Reklama

​Mercedes rozprawia się z esportowymi mitami

Mercedes-Benz jest jedną z największych marek, jakie zdecydowały się zainwestować w esport. Firma poszła jednak krok dalej, rozprawiając się, jej zdaniem, z trzema największymi mitami dotyczącymi rynku.

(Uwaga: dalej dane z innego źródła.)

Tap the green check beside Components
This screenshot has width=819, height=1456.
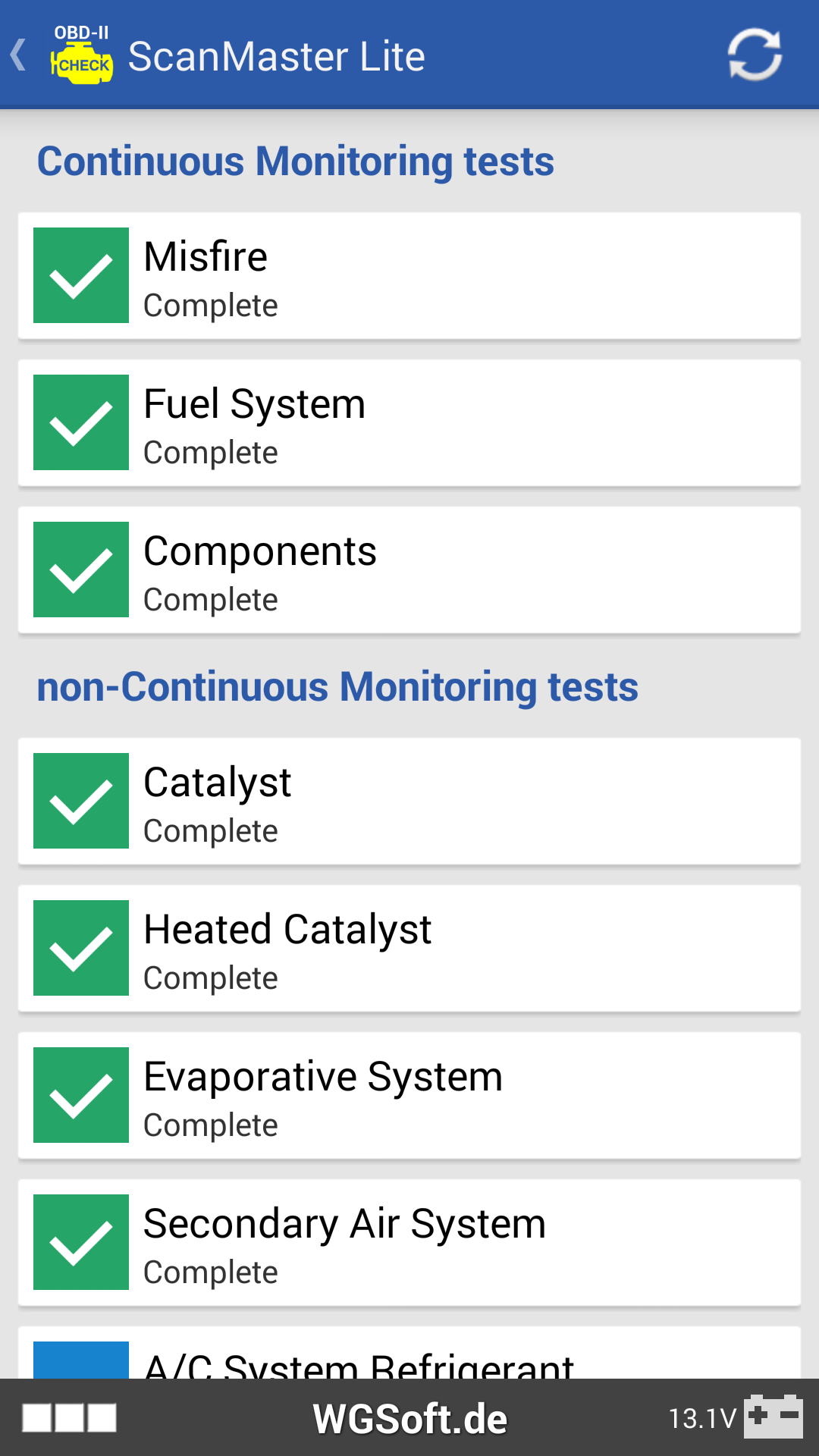pos(81,570)
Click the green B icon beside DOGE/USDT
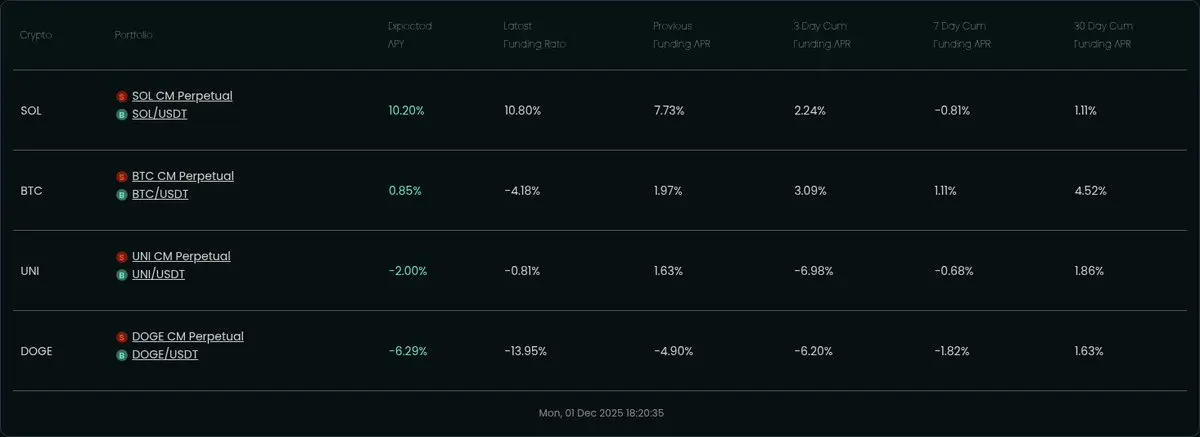This screenshot has width=1200, height=437. click(x=122, y=355)
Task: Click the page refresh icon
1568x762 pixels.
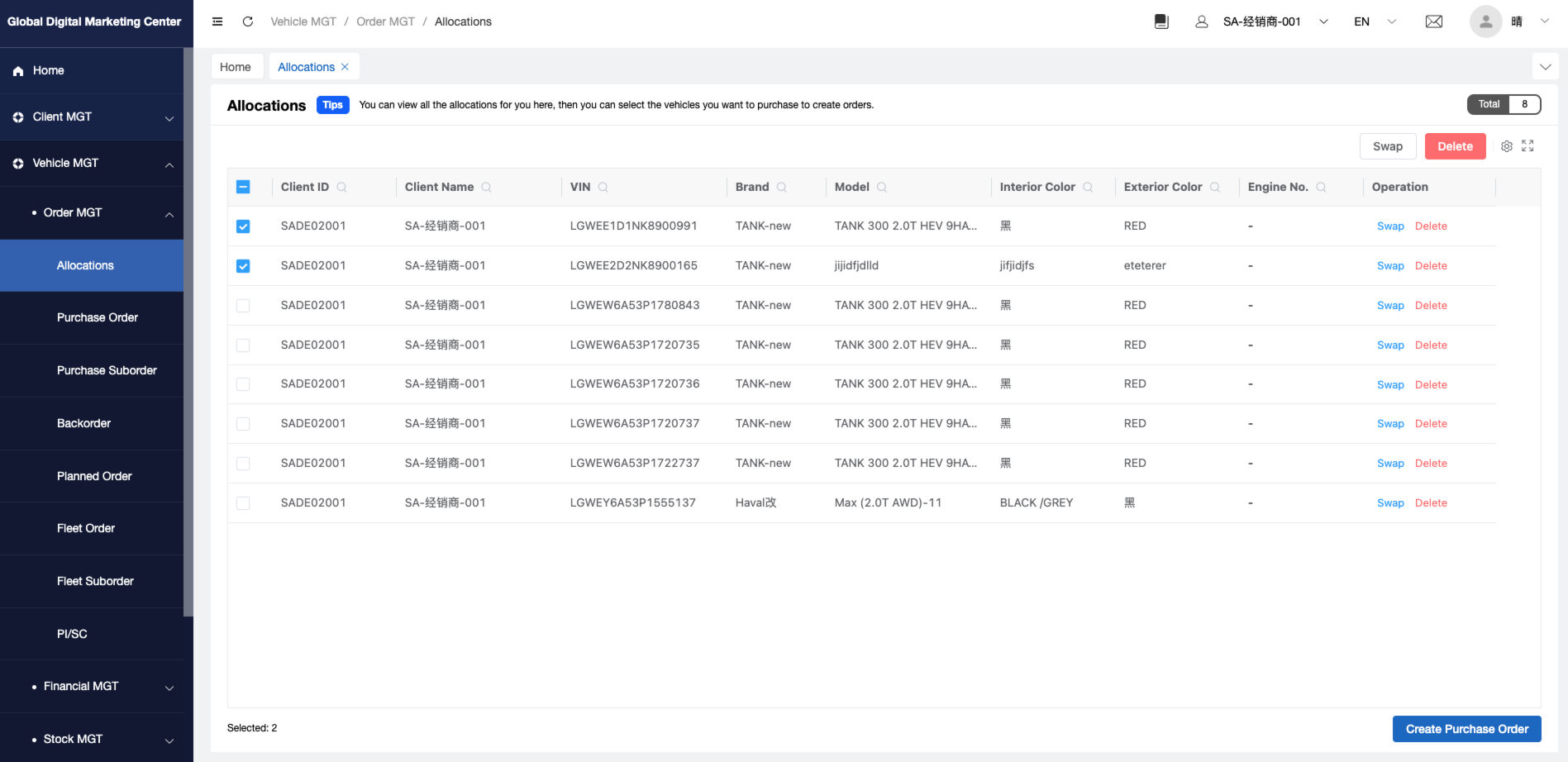Action: click(248, 21)
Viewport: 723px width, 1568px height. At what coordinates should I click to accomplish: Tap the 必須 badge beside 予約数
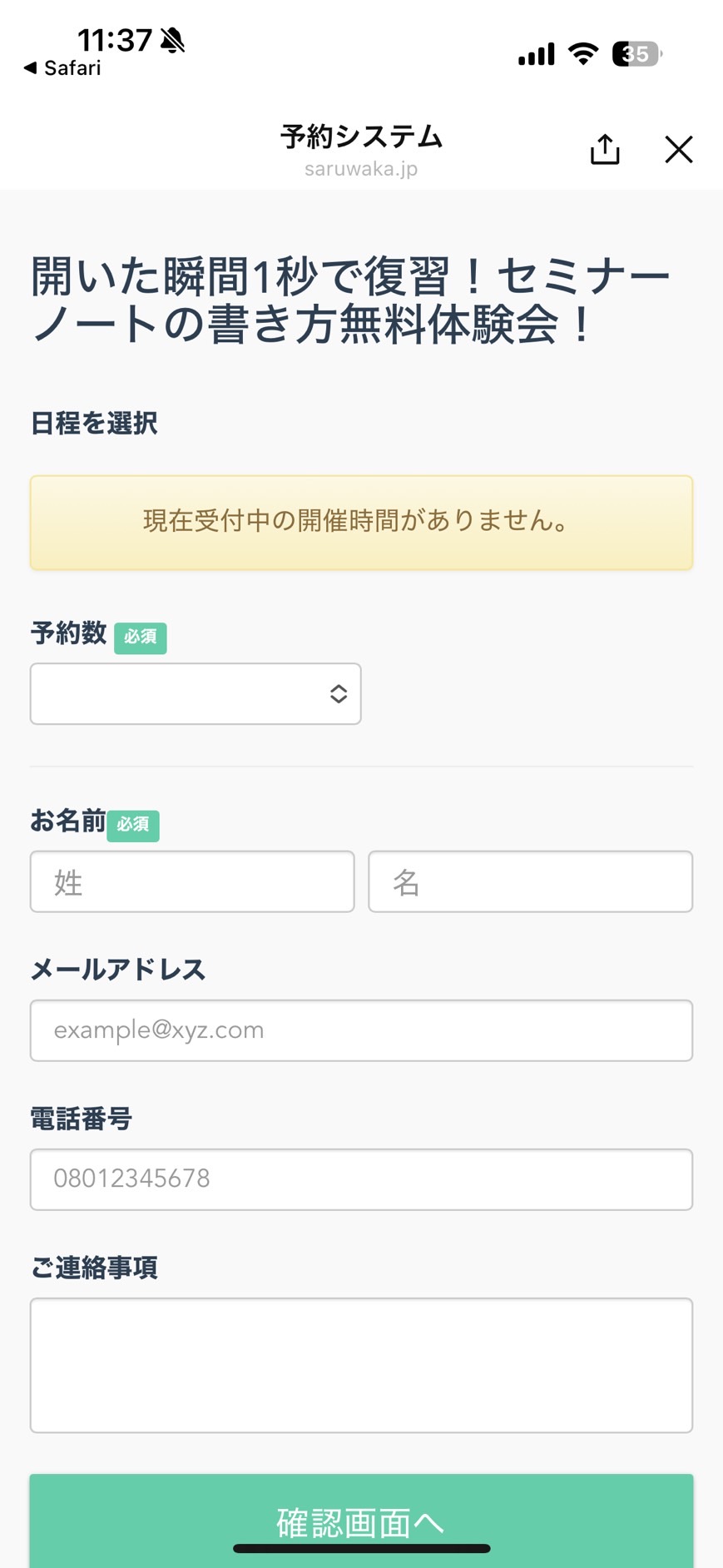(x=141, y=638)
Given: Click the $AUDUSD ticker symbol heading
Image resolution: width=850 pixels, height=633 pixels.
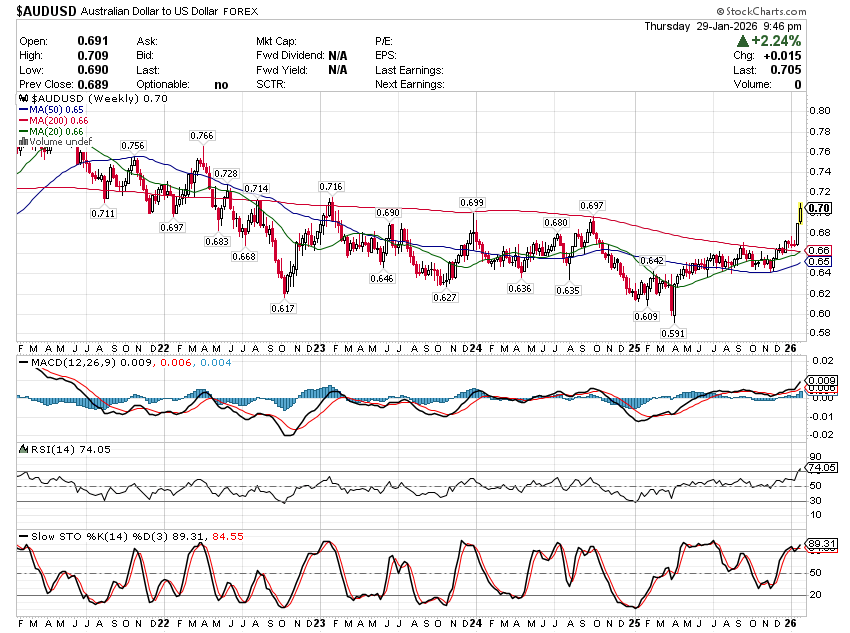Looking at the screenshot, I should coord(55,9).
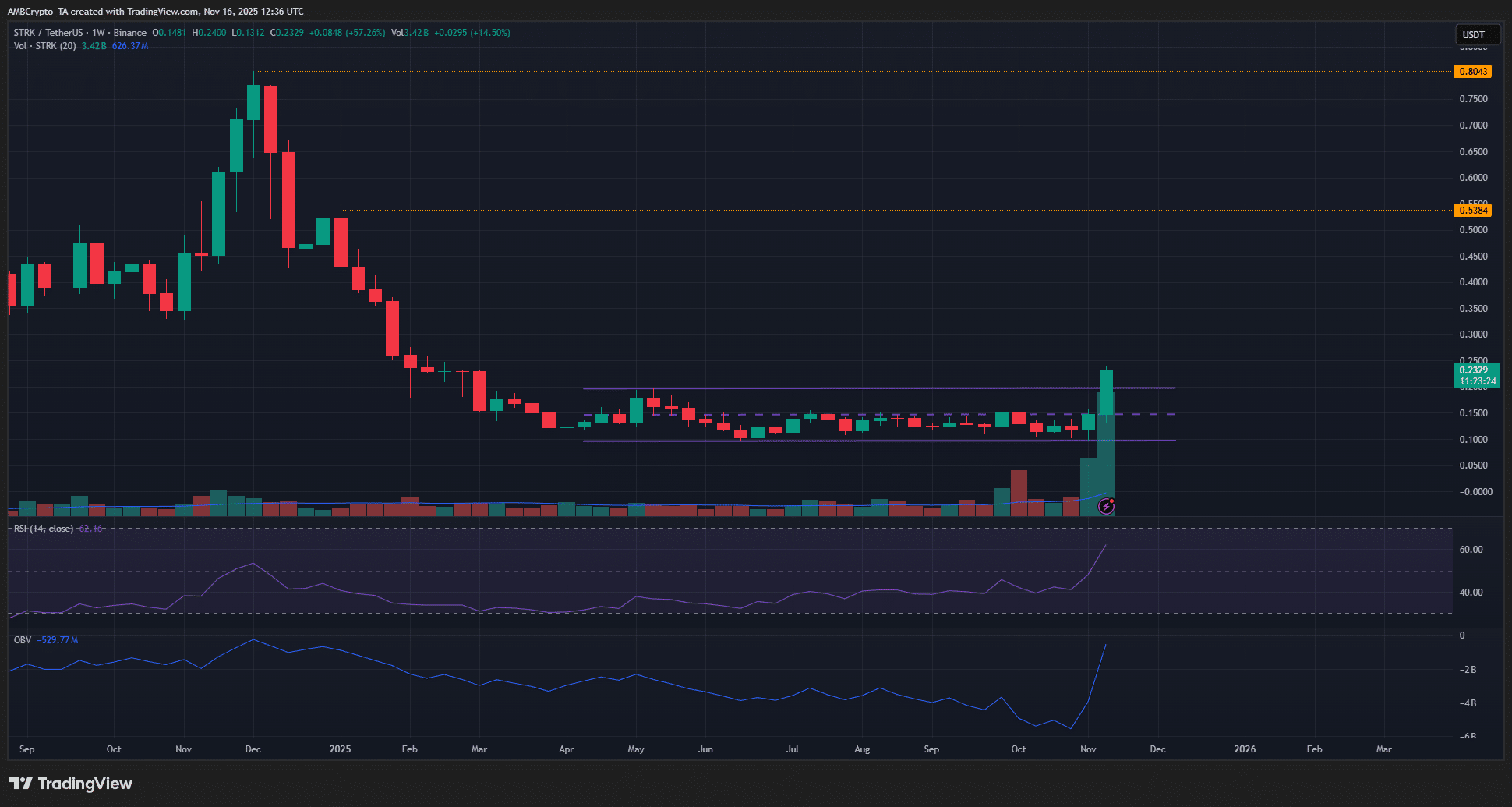Click the orange 0.5384 price label

coord(1472,211)
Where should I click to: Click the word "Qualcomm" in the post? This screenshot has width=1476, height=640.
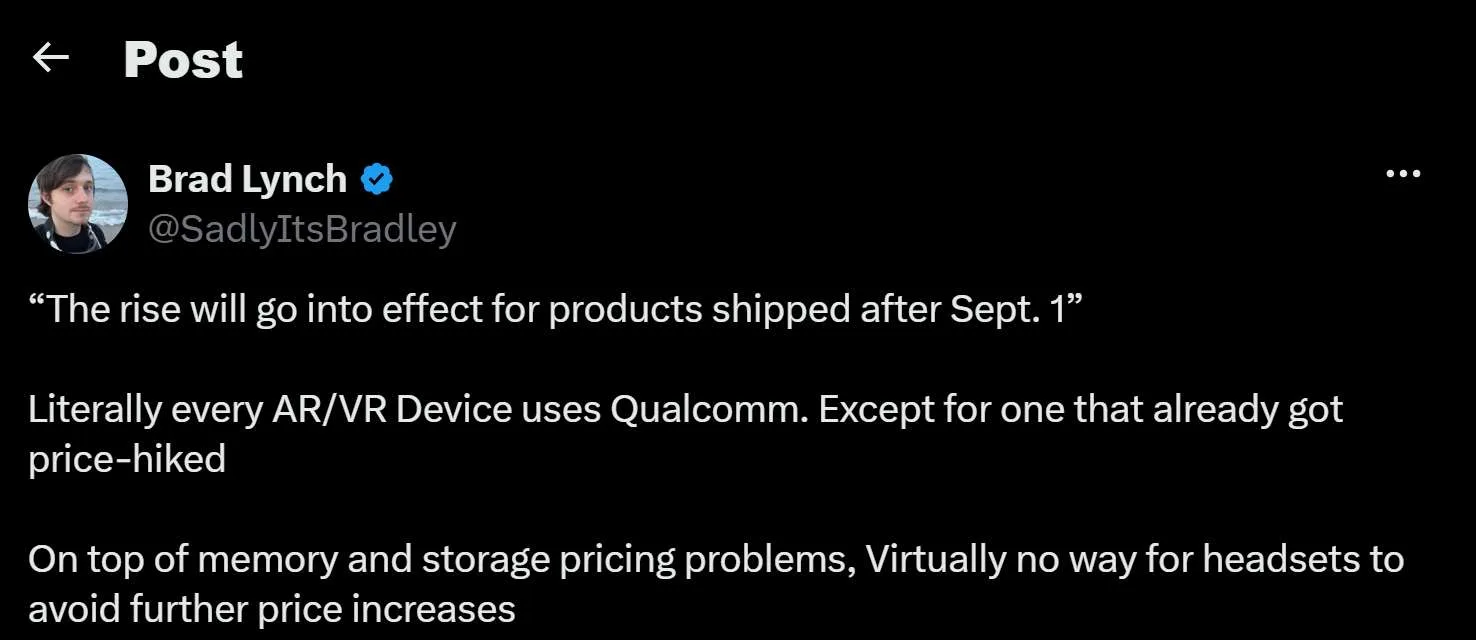[x=704, y=410]
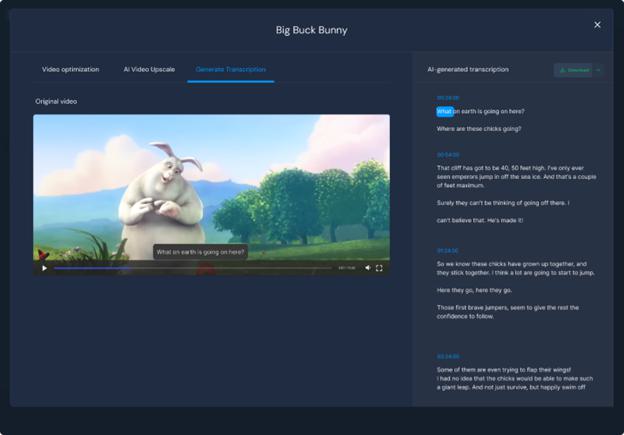Mute the video with the speaker icon
Screen dimensions: 624x435
pos(367,268)
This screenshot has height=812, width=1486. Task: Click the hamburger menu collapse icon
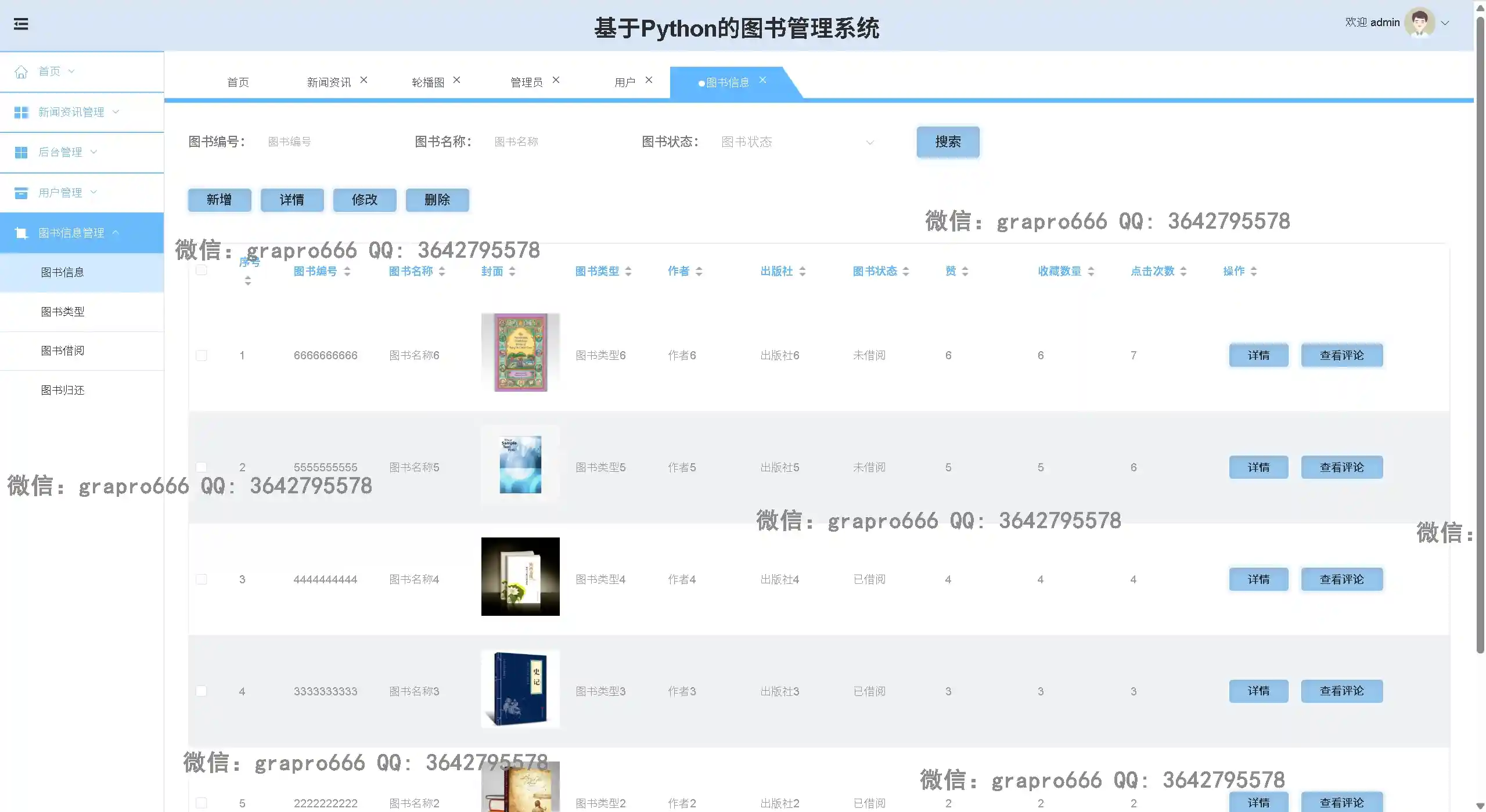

Zanim Mercedes przeszedł do właściwej treści swojej pracy, firma zaznaczyła, iż szereg sukcesów na polu marketingowym wyniósł esport ponad „marginalny fenomen”. Na dowód tej tezy w informacji prasowej możemy przeczytać o wyraźne rosnącej wartości rynku oraz zaangażowaniu w profesjonalne zmagania graczy osób czy spółek znanych na całym świecie.

Brutalny

Pierwszym mitem, który obala marka motoryzacyjna, jest fakt, że osoby postronne kojarzą esport jako „strzelanki”. Mercedes łamie takie spojrzenie, rozpisując się szerzej na temat RTS-ów na czele z League of Legends oraz Dota 2. Firma wspomina, iż to właśnie te produkcje posiadają jedne z najwyższych pól nagród w historii esportowych turniejów.

Reklama

Niesportowy

Kolejną tezą, z jaką nie zgadza się Mercedes to nie ujmowanie esportowców w kategorii sportowców. Tym razem marka przyznaje, że profesjonalni zawodnicy w gry komputerowe nie ćwiczą umiejętności fizycznych. Jednocześnie firma wyraźnie podkreśla intelektualny aspekt pracy esportowca. W zależności od swojej profesji gracz koncertuje się na konkretnych elementach gry. Cechami łączącymi wszystkich esportowców są z kolei zdolność koncentracji, koordynacja ręka-oko oraz praca nad czasem reakcji.

Tylko dla nerdów

Firma nie zgadza się również z tym, iż „esportem interesują się tylko nerdy”. Jako kontrę do takiego podejścia Mercedes stawia statystyki, pokazujące, że wyraźną część odbiorców rynku stanowią ludzie dobrze wykształceni. Ponadto zwrócono uwagę na kobiety, mające obecnie stanowić 30 procent trzonu publiczności, czyli ludzi w wieku od 18 do 34 lat.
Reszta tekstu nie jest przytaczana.